If you’d like to develop your Convolutional Neural Networks using just the Compute Library and a Raspberry Pi, this step-by-step guide will show you how… and it comes complete with all the tools you’ll need to get up and running.
If you follow all the steps outlined here indeed, by the end of the post you’ll be up and running with one of the first Deep Convolutional Neural Networks (CNN) designed to recognize 1000 different objects: AlexNet!
If you haven’t read my previous blog on how to apply a cartoon effect with the Compute Library, I’d suggest starting with that. It’s a simple example, but it will give you all the information you need to compile or cross-compile the library for Raspberry Pi.
In addition to some basic knowledge of the Compute Library, this tutorial assumes some knowledge of a CNN; you don’t need to be an expert, just have an idea of the main functions.
Everything else can be found in the following .7z file, which contains:
Please download the required files to your host machine (Debian based) or to your Raspberry Pi:
[CTAToken URL = "https://developer.arm.com/-/media/43359E999DEF433BAF63523C529D21AD.ashx?revision=c1a232fa-f328-451f-9bd6-250b83511e01" target="_blank" text="compute_library_alexnet files" class ="green"]
Within the folder "alexnet_tutorial" you should have everything for this tutorial.
The requirements for your Raspberry Pi and host machine are:
In release 17.09 of the Compute Library, we introduced an important feature to make life easier for developers, and anyone else benchmarking the library: the graph API.
The graph API’s primary function is to reduce the boilerplate code, but it can also reduce errors in your code and improve its readability.

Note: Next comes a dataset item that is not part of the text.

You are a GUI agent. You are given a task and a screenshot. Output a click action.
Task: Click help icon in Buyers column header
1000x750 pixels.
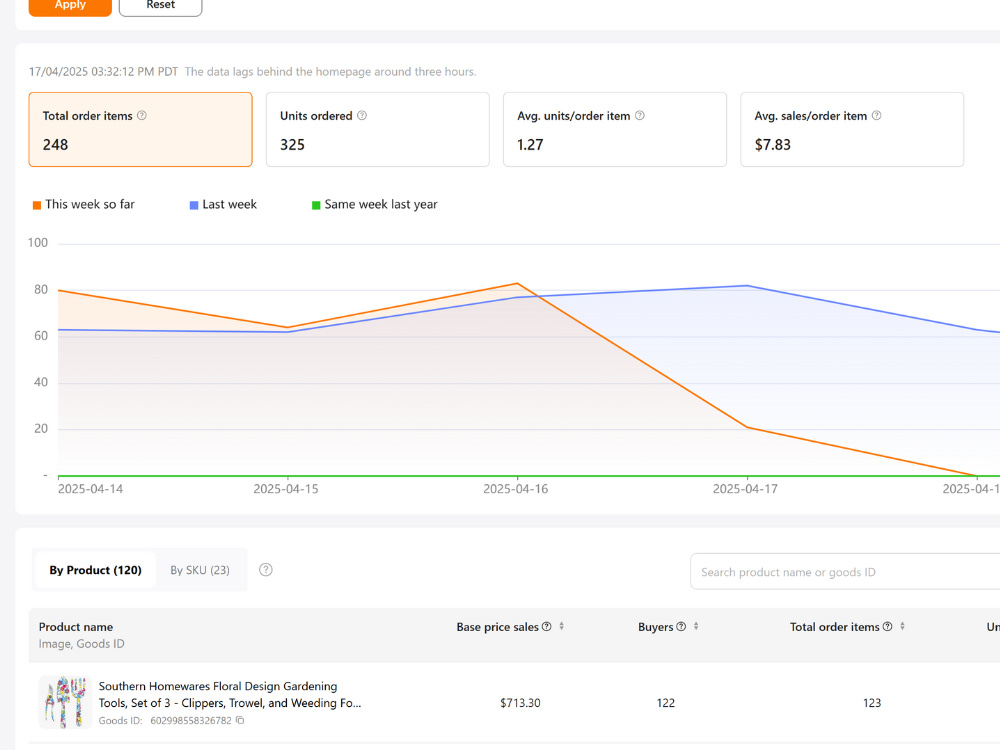click(x=681, y=626)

It’s simple and easy-to-use, with a stream interface that’s designed to be similar to other C++ objects.
At the current stage, the graph API only supports the ML functions (i.e. convolution, fully connected, activation, pooling...) and can only be used if the library has been compiled with both NEON and OpenCL enabled (neon=1 and opencl=1).
Note: if your platform doesn't have OpenCL don't worry (i.e. Raspberry Pi), the Graph API will automatically fall back onto using NEON, however you do need to compile the Compute Library with both NEON and OpenCL enabled.
In terms of building blocks, the graph API represents the third computation block, together with core and runtime. In terms of hierarchy, the graph API lies just above the runtime, which in turn lies above the core block.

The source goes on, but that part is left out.